On 22 July, the governor of Istanbul announced that all unregistered Syrians must leave the city by 20 August. At least 2,630 refugees have been removed since, many of whom say they have been sent back into the warzone in contravention of international law.
The Turkish government says that the new ruling in Istanbul is necessary to relieve pressure on the city, the biggest refugee hosting province in Turkey by sheer numbers. Nearly 550,000 Syrians are registered there, and the real figure may be as high as a million.
“Refugees and asylum seekers must not be forced to return to any part of Syria as long as the conditions have not been met for safe and voluntary returns,” the European Commission spokesman Carlos Martin Ruiz de Gordejuela said in a statement on 6 August.
Those arrested are taken first to police stations and then to detention centres around Istanbul. From there, buses carry them 500 miles down to the Syrian border in groups of about 100 every Tuesday and Thursday. The Syrians must sign a paper saying that they want to return — but many say that they were forced to do so, or that they did not understand the papers.
“I didn’t sign yet, but everyone who comes here is eventually deported,” one person told The Times. “Sometimes the police force your fingerprint onto the paper.”
Nama, a Syrian living in Gaziantep, told Politico that her husband Mahmoud cannot read or write. “They let him stamp these papers with his thumb without knowing what these papers are,” she said. The whole family has permits to stay in Turkey, she added, but Mahmoud had left his at home the morning he was checked by police. Now he is waiting at the border crossing of Bab al-Hawa, hoping to be allowed back in to Turkey.
“We fled the bombs from the planes in Syria,” Nama said. “Now I am worried about our safety in Turkey.”
There are more than 3.6 million Syrians in Turkey. They are still eligible for “temporary protection”, a quasi-refugee status that grants Syrians the right to be in Turkey, albeit without the full scope of rights articulated in international conventions on refugees.
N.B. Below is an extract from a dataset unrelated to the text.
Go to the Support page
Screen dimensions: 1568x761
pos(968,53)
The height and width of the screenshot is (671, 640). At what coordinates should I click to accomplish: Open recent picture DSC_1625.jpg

Getting the necessary paperwork has grown increasingly difficult since 2015, when responsibility for migration procedures passed from the police to the migration ministry, leaving many Syrians without papers. Others are stuck in bureaucratic loops that complicate family and working life.
Officially, Turkey is running a “voluntary return” scheme under which Syrians can choose to give up their temporary protection status and resettle in the 1,500 sq miles of northern Syria controlled by the Turkish army and allied rebel forces. Some 347,000 have already done so, according to Turkish officials.
“Turkey claims it helps Syrians voluntarily return to their country, but threatening to lock them up until they agree to return, forcing them to sign forms, and dumping them in a war zone is neither voluntary nor legal,” Gerry Simpson, associate Emergencies director, told Human Rights Watch. “Turkey should be commended for hosting record numbers of Syrian refugees, but unlawful deportations are not the way forward.”
The deportations mark a turning point for Turkey’s policy on Syrians. For years, the government insisted on keeping its border with Syria open, making Turkey the country hosting the largest number of refugees worldwide.
The crackdown is a way for Mr Erdoğan to win back electoral support as a recent poll showed that only 40 per cent of Turks are now happy for Syrians to live in their city, compared with 72 per cent in February 2016. The ruling Justice and Development Party suffered a huge blow in the Istanbul elections in June.
A July survey showed that just 21 per cent of respondents were willing to be friends or neighbors with Syrians, half the rate it was three years ago. Many accuse Syrians of taking their jobs and overwhelming public services amid a painful economic downturn that unleashed soaring inflation and has put millions of Turks out of work.
The United Nations High Commissioner for Refugees (UNHCR) said in a statement that “the vast majority of Syrian asylum-seekers continue to … need international refugee protection” and that it “calls on states not to forcibly return Syrian nationals and former habitual residents of Syria.”